*** Study text Section Begins ***
Isaac Doone (Number 132)
You will see above that Isaac, who is 90, like many other Fegans boys, remembers his number – 132. Isaac (known during his orphanage days as ‘Sonny’) was born in Bethany Home, Dublin, Eire. (I have looked for Bethany Home on the Internet and have found the following:
Bethany Home (sometimes called Bethany House or Bethany Mother and Child Home) was a residential home in Dublin, Ireland, mainly for women of the Protestant faith, who were convicted of petty theft, prostitution, infanticide, as well as women who were pregnant out of wedlock, and the children of these women. The home was run by evangelical Protestants, mainly (up to the 1960s) members of the Church of Ireland. It catered for “fallen women” and operated in Blackhall Place, Dublin (1921–34), and in Orwell Road, Rathgar (1934–72), until its closure. The home sent some children to Northern Ireland, England, and to the United States. (Copied from Wikipedia.)
Isaac was born on July 1st 1927. He now lives in Warlingham, Surrey. He recalls the reason he found himself in the care of Fegans: There was an arrangement with Mary Lilian Pilgrim, with Fegans Home. He was ‘officially’ sent to Fegans on 9.4.31, but was fostered out until 1936 when he was old enough to go to the orphanage.
*** Study text Section Ends ***
*** Listed entries Section Begins ***
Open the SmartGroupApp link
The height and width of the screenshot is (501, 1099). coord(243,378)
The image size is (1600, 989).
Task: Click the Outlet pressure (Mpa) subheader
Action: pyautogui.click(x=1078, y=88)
*** Listed entries Section Ends ***
Tasks to perform:
[1] Decide whether each statement agrees with the Isaac Doone text, answering yes or no and quoting the deciding words: (a) Isaac was born in Bethany Home in Dublin. (b) Bethany Home was in Orwell Road, Rathgar, from 1921 to 1934. (c) Isaac lived in the orphanage from 1931 onward.
[2] Reproduce the stretch of the Isaac Doone text from "Isaac was born" through "to the orphanage.", substituting "Caterham" for "Warlingham".
The material has no connection to the Isaac Doone text.

Expected responses:
[1]
(a) Yes: "was born in Bethany Home, Dublin, Eire"
(b) No: "operated in Blackhall Place, Dublin (1921–34), and in Orwell Road, Rathgar (1934–72)"
(c) No: "was fostered out until 1936 when he was old enough to go to the orphanage"

[2]
Isaac was born on July 1st 1927. He now lives in Caterham, Surrey. He recalls the reason he found himself in the care of Fegans: There was an arrangement with Mary Lilian Pilgrim, with Fegans Home. He was ‘officially’ sent to Fegans on 9.4.31, but was fostered out until 1936 when he was old enough to go to the orphanage.